We in the Southern shape-note tradition take great pride in having served as the preservers of this uniquely American musical tradition.

Acknowledgments

This article was originally published in the Quarterly Journal of Music Teaching and Learning 7, no. 1 (Spring 1996), 10–11. Thanks to Richard Colwell, founder and former editor of the journal, for granting the Newsletter permission reprint Hamrick’s article on December 31, 2014. Thanks to Debra Madera of the Pitts Theology Library for digitizing William Billings’s “Africa” and to the library’s director M. Patrick Graham for permission to include the image as an illustration in this essay.

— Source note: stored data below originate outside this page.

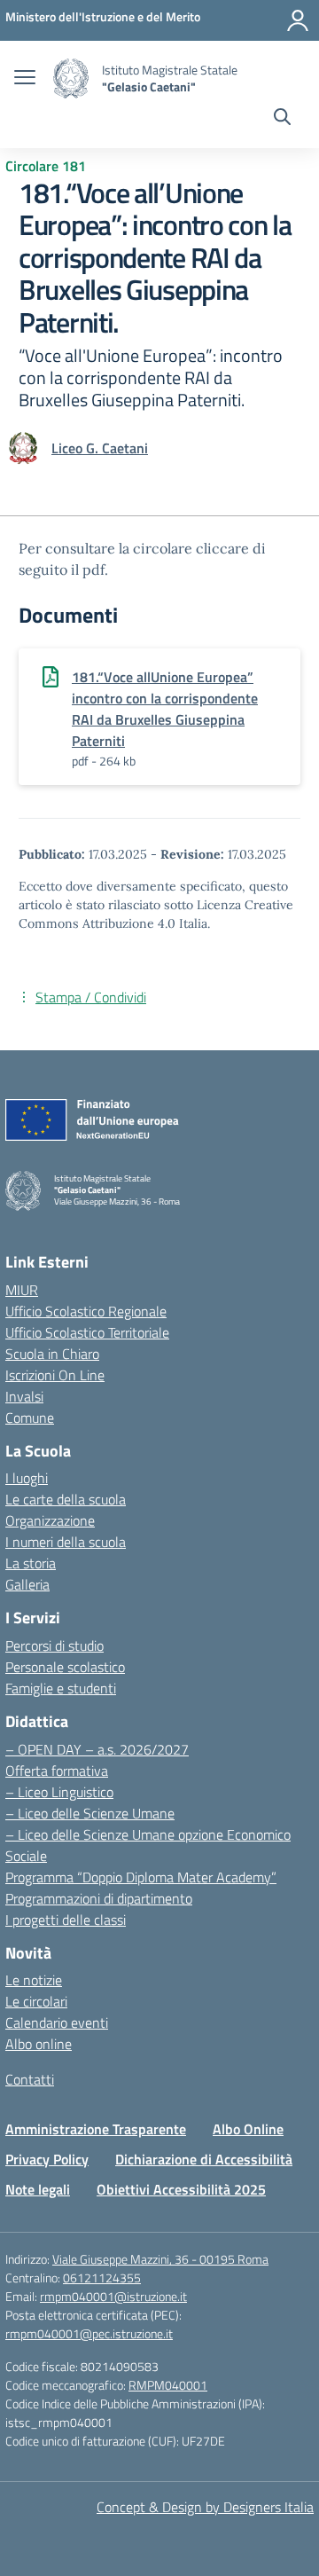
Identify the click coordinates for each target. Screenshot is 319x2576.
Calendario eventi (56, 2022)
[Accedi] (298, 20)
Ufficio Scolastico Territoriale (87, 1332)
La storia (30, 1563)
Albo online (38, 2043)
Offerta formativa (56, 1770)
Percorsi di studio (54, 1645)
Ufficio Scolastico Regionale (86, 1311)
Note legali (37, 2189)
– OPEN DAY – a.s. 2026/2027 (97, 1749)
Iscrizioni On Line (55, 1375)
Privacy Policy (47, 2159)
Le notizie (33, 1980)
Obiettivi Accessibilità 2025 (181, 2189)
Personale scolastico (65, 1666)
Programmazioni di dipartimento (98, 1898)
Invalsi (24, 1396)
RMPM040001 (167, 2385)
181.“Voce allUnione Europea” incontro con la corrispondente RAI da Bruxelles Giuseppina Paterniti (165, 708)
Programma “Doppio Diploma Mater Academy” (140, 1877)
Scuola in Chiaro (52, 1353)
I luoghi (26, 1477)
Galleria (27, 1584)
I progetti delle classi (65, 1919)
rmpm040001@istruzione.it (113, 2296)
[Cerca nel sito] (282, 118)
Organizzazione (50, 1520)
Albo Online (248, 2129)
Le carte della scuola (65, 1499)
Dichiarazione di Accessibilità (203, 2159)
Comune (29, 1417)
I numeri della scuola (65, 1541)
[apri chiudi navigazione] (24, 79)
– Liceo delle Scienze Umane (90, 1813)
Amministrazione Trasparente (95, 2129)
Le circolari (36, 2001)
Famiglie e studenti (60, 1688)
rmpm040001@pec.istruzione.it (89, 2333)
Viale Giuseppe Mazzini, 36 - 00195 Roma (160, 2259)
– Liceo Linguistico (59, 1791)
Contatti (29, 2079)
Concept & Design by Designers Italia (205, 2506)
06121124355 (102, 2277)
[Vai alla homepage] (71, 78)
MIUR (21, 1289)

  1. Raymond Hamrick, interview with Jesse P. Karlsberg, April 3, 2014. In his letter, Bellman notes that John Garst, editor of the “Rudiments of Music” in The Sacred Harp: 1991 Edition and a professor of chemistry at the University of Georgia, had recommended Hamrick. At Garst’s urging, Bellman made a hard sell to try to entice Hamrick to contribute: “He [Garst] also said, and (don’t blame me) I quote, ‘Tell Raymond I sent you, and that he has to do it!’ Later, when I expressed reservations about delivering this kind of message, he said ‘Just tell him that I think he owes it to humanity.’” Jonathan Bellman, letter to Raymond C. Hamrick, October 13, 1995. Box 5, Folder 1, Raymond Hamrick Papers, Archives and Manuscript Dept., Pitts Theology Library, Emory University. []
  2. Allen D. Carden, ed. First published in 1820, The Missouri Harmony had been revised seventeen times by 1857, and was the most popular tunebook in the Midwest. (Harry Eskew and James C. Downey, “Shape-Note Hymnody,” The New Grove Dictionary of American Music (London and New York: Macmillan, 1986), 4:202. []
  3. George Pullen Jackson (1874–1953). Scholar and educator of folksong. European-educated, he published White Spirituals in the Southern Uplands in 1933. []
  4. Charles L. Atkins, “William Billings, His Psalm and Hymn Tunes,” in Addresses at the International Hymnological Conference, September 10–11, 1961, New York City (Papers of the Hymn Society, no. 24, 1962). []
  5. Richard Crawford and David McKay, “The Performance of William Billings’ Music,” The Journal of Research in Music Education 21, no. 4 (Winter 1973), 327. []

About Raymond C. Hamrick

Raymond C. Hamrick (1915–2014) served as a member of the Music Committee that edited The Sacred Harp, 1991 Edition and was president of the Sacred Harp Publishing Company. A watchmaker by trade, Hamrick was a prolific composer. In addition to his six songs in The Sacred Harp, hundreds of his compositions are collected in The Georgian Harmony.